(Entries drawn from a collection)
=-=-=

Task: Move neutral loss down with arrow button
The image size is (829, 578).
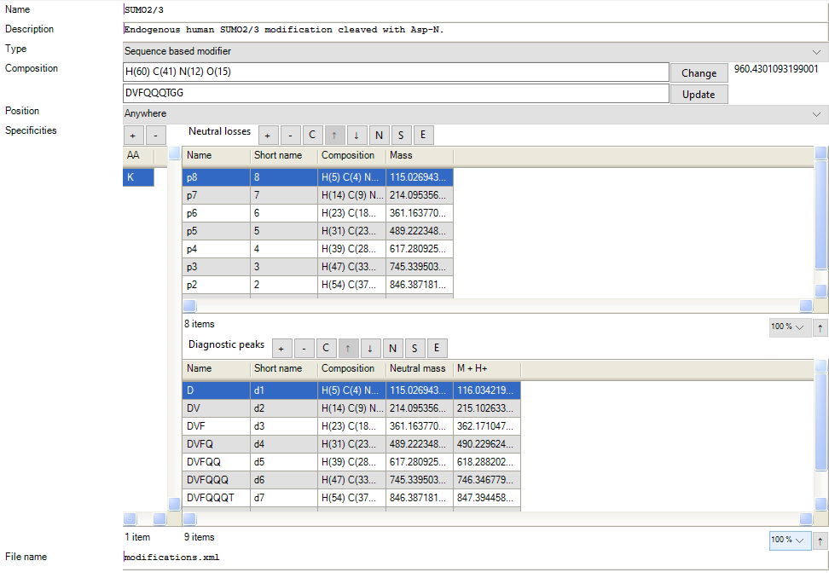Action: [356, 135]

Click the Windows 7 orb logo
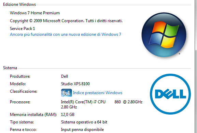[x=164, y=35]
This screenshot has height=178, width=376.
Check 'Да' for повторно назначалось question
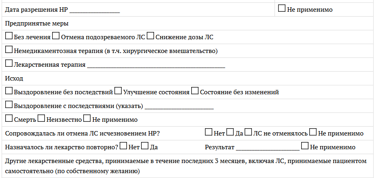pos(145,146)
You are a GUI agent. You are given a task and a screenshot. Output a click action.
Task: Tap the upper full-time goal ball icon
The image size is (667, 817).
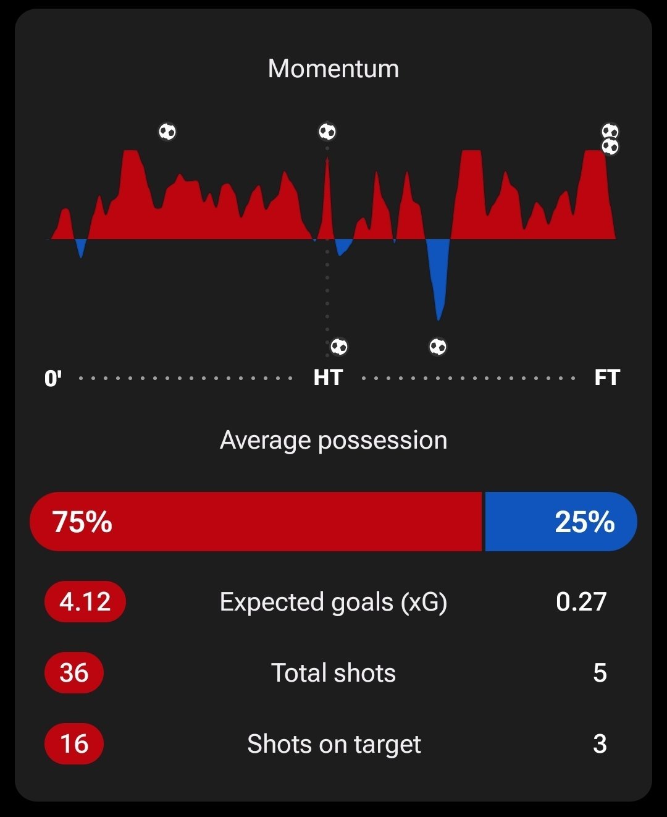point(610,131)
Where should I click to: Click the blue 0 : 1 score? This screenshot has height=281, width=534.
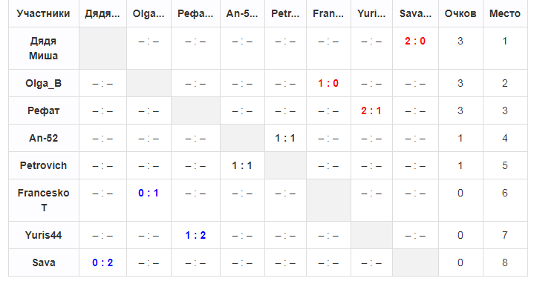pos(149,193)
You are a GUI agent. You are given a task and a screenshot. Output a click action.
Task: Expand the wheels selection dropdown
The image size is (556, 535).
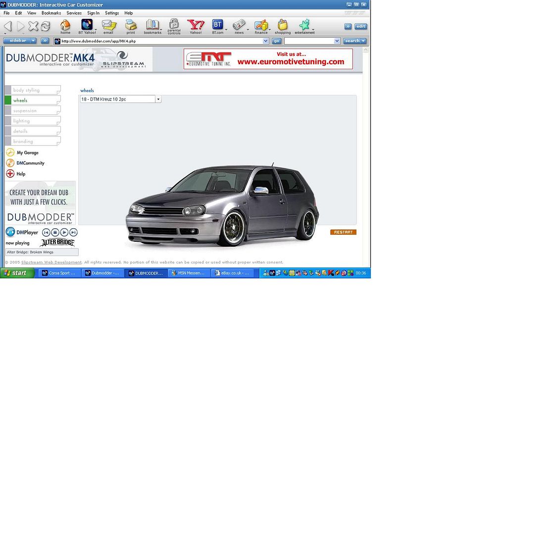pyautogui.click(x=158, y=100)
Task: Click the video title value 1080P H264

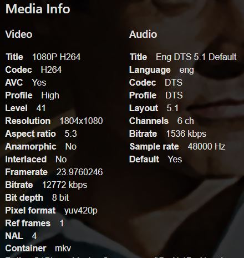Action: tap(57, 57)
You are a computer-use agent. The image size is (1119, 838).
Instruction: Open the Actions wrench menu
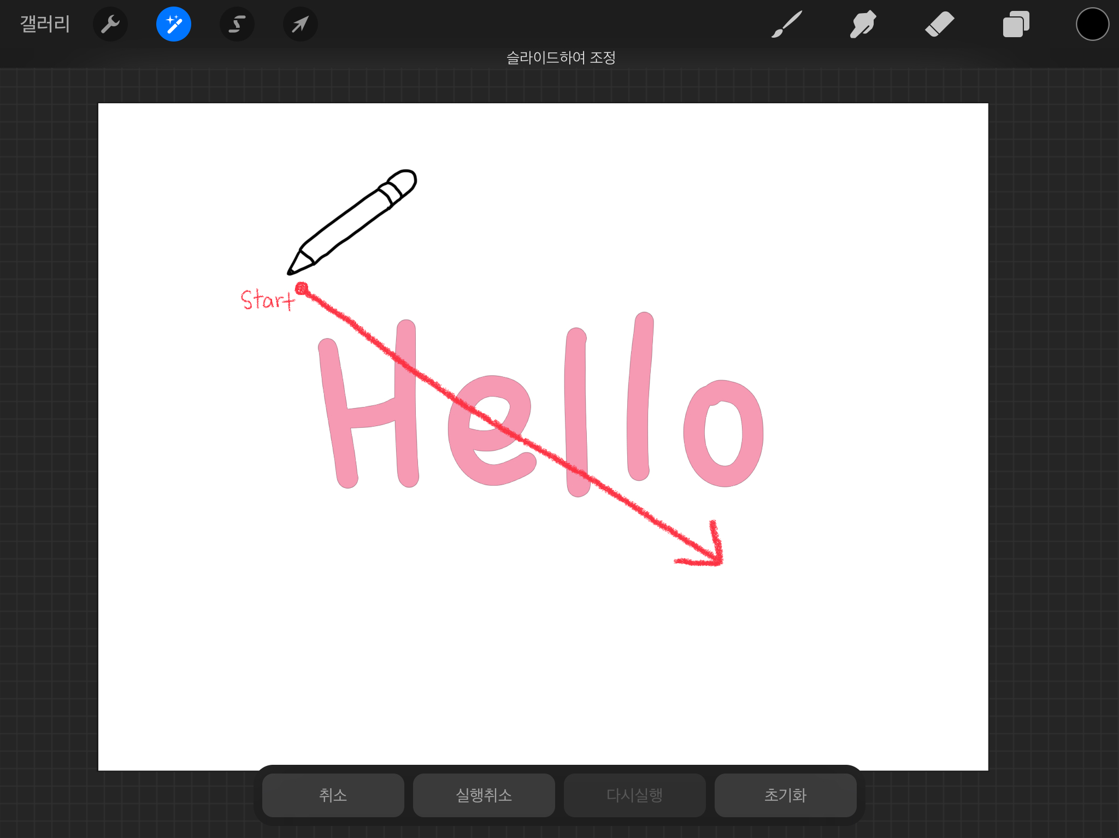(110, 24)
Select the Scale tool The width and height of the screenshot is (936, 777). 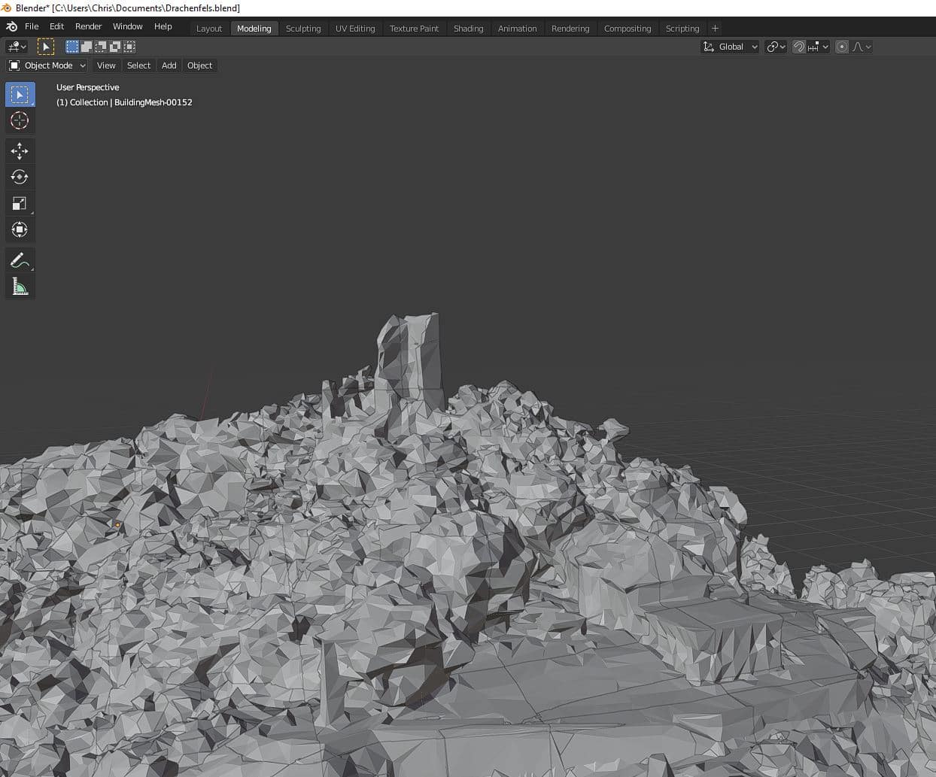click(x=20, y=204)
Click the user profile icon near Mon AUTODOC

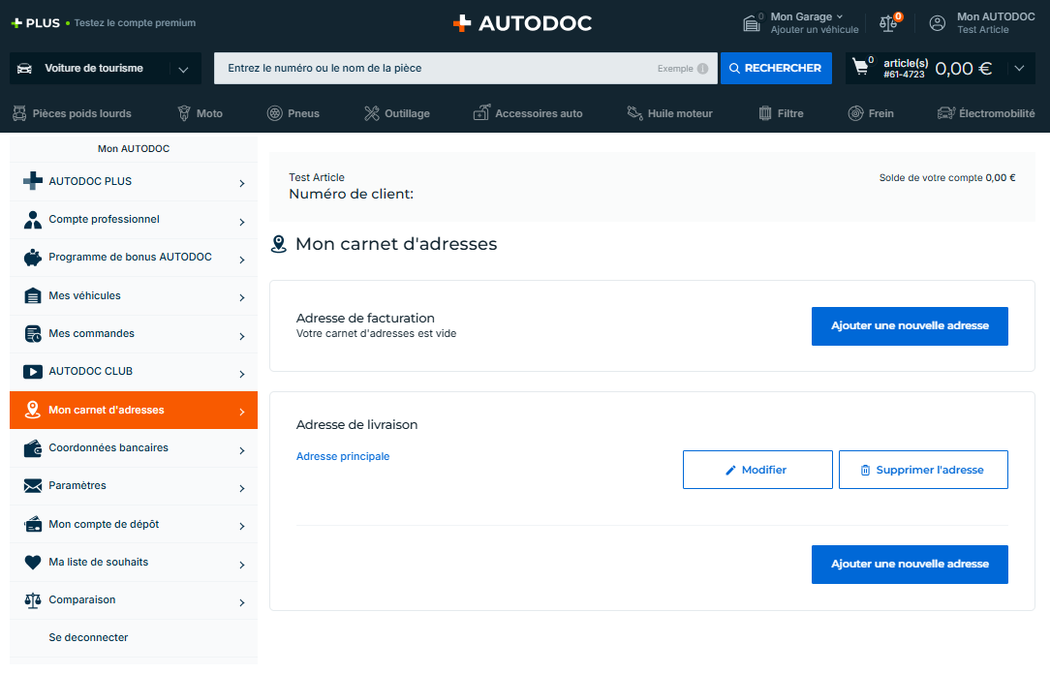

=-=-=

### WHAT TO WORK ON
Copy the entries word for word from the line containing "This screenshot has height=178, width=376." through the line containing "pos(149,193)", including both of those lines. Leave the pictures out.

### RESULT BELOW
This screenshot has height=178, width=376.
Check 'Да' for повторно назначалось question
pos(145,146)
You are a GUI agent. You are given a task and a screenshot. Output a click action.
Task: Tap the upper full-time goal ball icon
The image size is (667, 817).
point(610,131)
Where should I click to: Click the blue 0 : 1 score? This screenshot has height=281, width=534.
pos(149,193)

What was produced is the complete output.